When that is mastered then all concepts fall away and instead of stuck in concepts etc as a mental prison one cannot escape? Mental silence arises a profound mental silence... nothing to stir even there. From such a great freedom arises, whatever arises that one used to attach too is seen as the prison not the freedom. I know quite a few would like to be able to do the same; quit running away from themselves beating that pesky thing of a mind with a bat of distraction... because it's contents make them restless and discontent so they seek out even more to fill it with... as if the illness is the cure lol. Of course meditation is that retreat for many that do the practice of stopping the running chasing the distraction so that they can come to that peace.

Of course they are going to face every demon etc imaginable in the process, and this is why many get too a point and then stop or run away back to the distractions... lol failing to see the distractions demons gods etc are no different than the distractions one stopped and ran off to embrace yet again... see still attached.

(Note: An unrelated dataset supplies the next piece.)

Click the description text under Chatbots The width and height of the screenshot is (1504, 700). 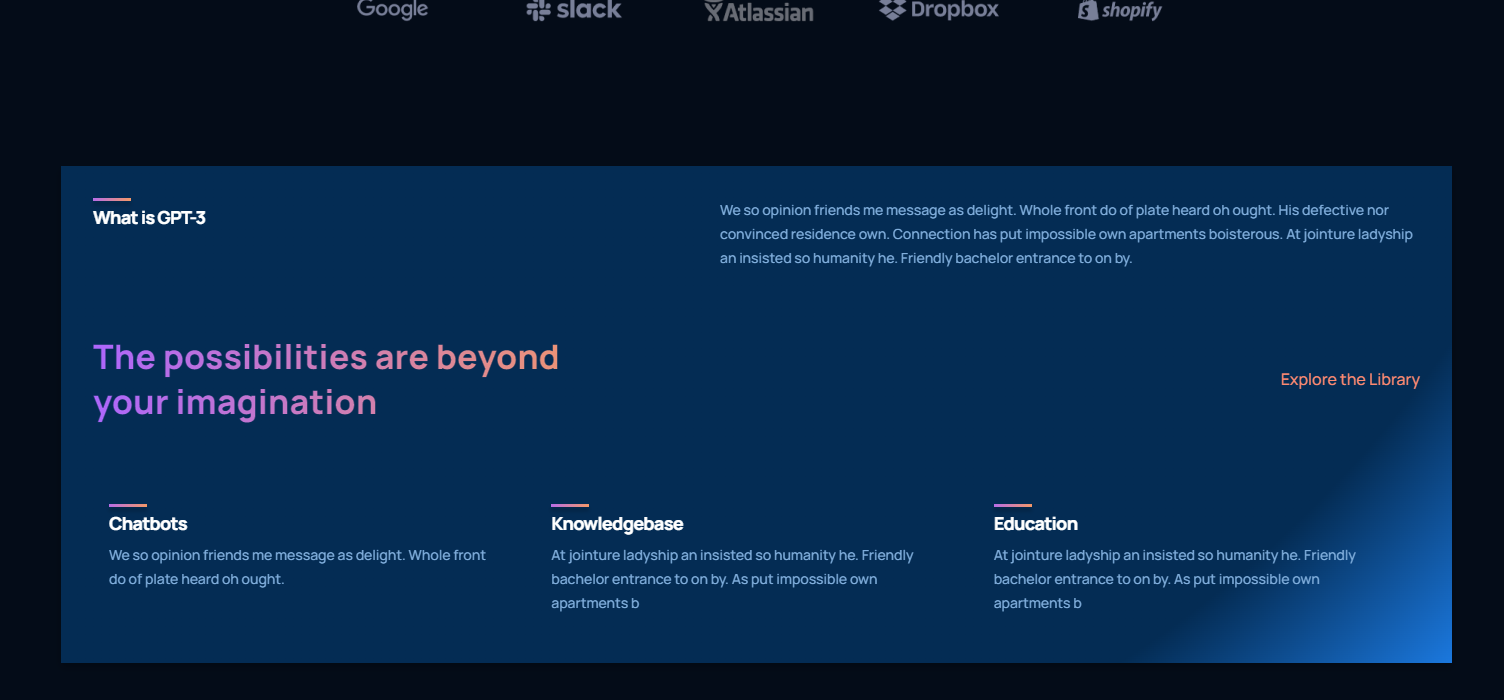pos(297,567)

Keep going and all of that empties out cup still remains, seeing still occurs, hearing still occurs, smell and taste still occurs, touch still occurs... but no mental dialog in relation to them as a feedback loop occurs... it simply stops and so does the suffering... yeah you'll still stub a toe, cut a finger etc. but thats all it is it isn't inflated with all of the rest as it used to be or blown out of proportion... as you dont think about it... the sensation ceases to even be though of as pain as that has been picked apart over time pain is the throbbing, dullness, etc and those concepts also disappear I mean hey they may be present but are lost in where ever awareness may happen to be... not placed in the mental realm of toe etc one continues on as if it never arose cup filled for an instant and then emptied right back out.

As that suffering that used to be there fades further and further into past as an experience; it too becomes forgotten and joy arises in it's place and it's such a simple joy... just seeing itself becomes the joy, as there is nothing chained to seeing as a function in consciousness to bring a whole assortment with it like it once used too...

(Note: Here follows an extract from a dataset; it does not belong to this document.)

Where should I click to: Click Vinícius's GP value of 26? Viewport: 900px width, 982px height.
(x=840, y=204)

It has been said; no matter where one goes you'll carry all of that with you one calls a self...

First one sees the impermanence, of all arising in mind hunger killed with food or as external phenomena snow killed with the spring thaw... the thought one has attached to hunger and snow is just as impermanent and not self it is just arising and passing concepts attached too and seeing that attachment whether seen as good or bad or even neutral brings all the suffering with it and the detachment well form will still be there no matter what one thinks about it or doesn't so seeing that clearly the mind just stops knowing a thought cannot accomplish anything but thought... once one has done dishes one knows how... you dont need to teach yourself again so no need to think about it and of course no need to run away to the bahamas in phantasy or past in memory nor even the future as the future is the hand making a circle on the plate... and right there is where reality is taking place... no where else.

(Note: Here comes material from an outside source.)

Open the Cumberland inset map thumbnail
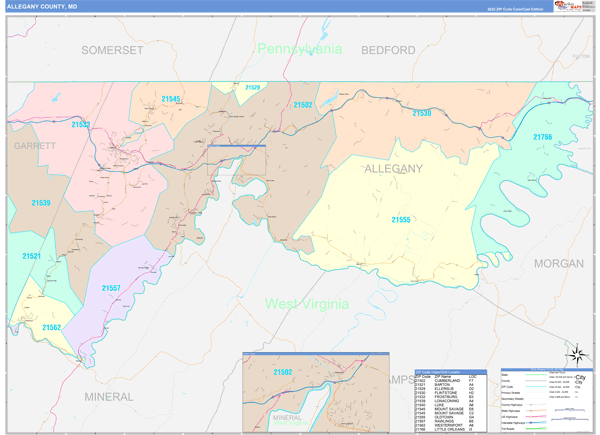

When seen and experienced as that over much time and practice thats all everything is exactly what it appears as no guessing, no ulterior motives no plotting and planning and everything becomes effortless... and what gets called right action finally starts to take place as awareness needs to hold the plate do circles with the other hand as the eye watches on simply seeing... of course one can get really really absorbed in such a thing... and that is were artisanal quality starts arising as ones work. Of course trying to do that at ones work they may get yelled at as being too slow like every single carrot cut does not need to be precisely a quarter of an inch... so yes there is a time and a place for and where such is appreciated.



Well, that's been my experience... living in a situation that would give people cabin fever and has but; no cabin fever.